Passing Stonehenge I craned my neck to get a look at the ancient stones and realised that despite having driven past scores of times I'd never bother to stop and take a look at one of England's most ancient sites. I was filled with a determination to 'see' some of England. My first job (once I had some money) would be to get a Great Britain guide book and set about discovering some of the country I'd spent the last 26 years neglecting to (really) look at.
My first day home was a non stop round of seeing people and making plans to meet old friends. But the first thing I did was jump into The Baby (my 1991 Mini Cooper) and take her for a drive. Whilst I'd been away she'd had a full engine rebuild and tune (thanks James) increasing the bhp from 55 to 92, and she was suitably quick!

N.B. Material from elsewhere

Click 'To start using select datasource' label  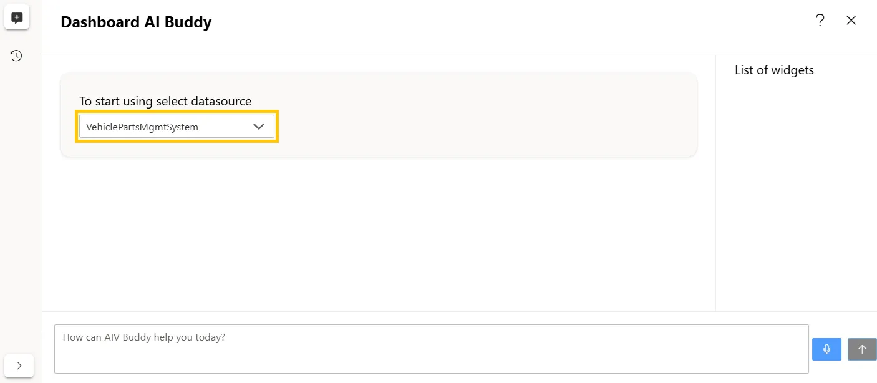pyautogui.click(x=165, y=101)

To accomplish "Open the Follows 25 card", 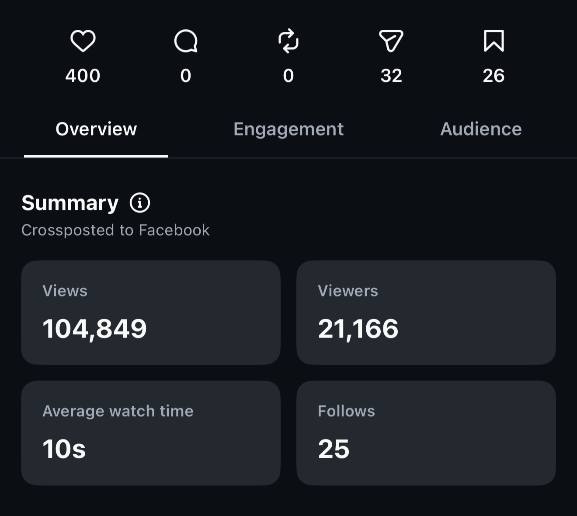I will 426,433.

The next few days passed in a haze of people who were incredibly happy to see me. It's a really nice feeling when someones face lights up as they set eyes on you. Everyone feels the need to give a slightly awkward hug and then you set about talking about anything but what you've been doing for the last 18 months. The the next time you see each other, there's no glimmer in their face, no awkward hug and the conversation revolves around your day to day life - it takes about 24 hours to begin to feel like you never left!
Don't get me wrong some people are interested in where you've been, but most are only interested in those places they've already been to or places they intend to go - their interest being a front for syphoning off some of your travelling knowledge. I also found myself re-telling the same stories time and time again - as if 18 months didn't give me enough amusing anecdotes to tell a wealth of different stories.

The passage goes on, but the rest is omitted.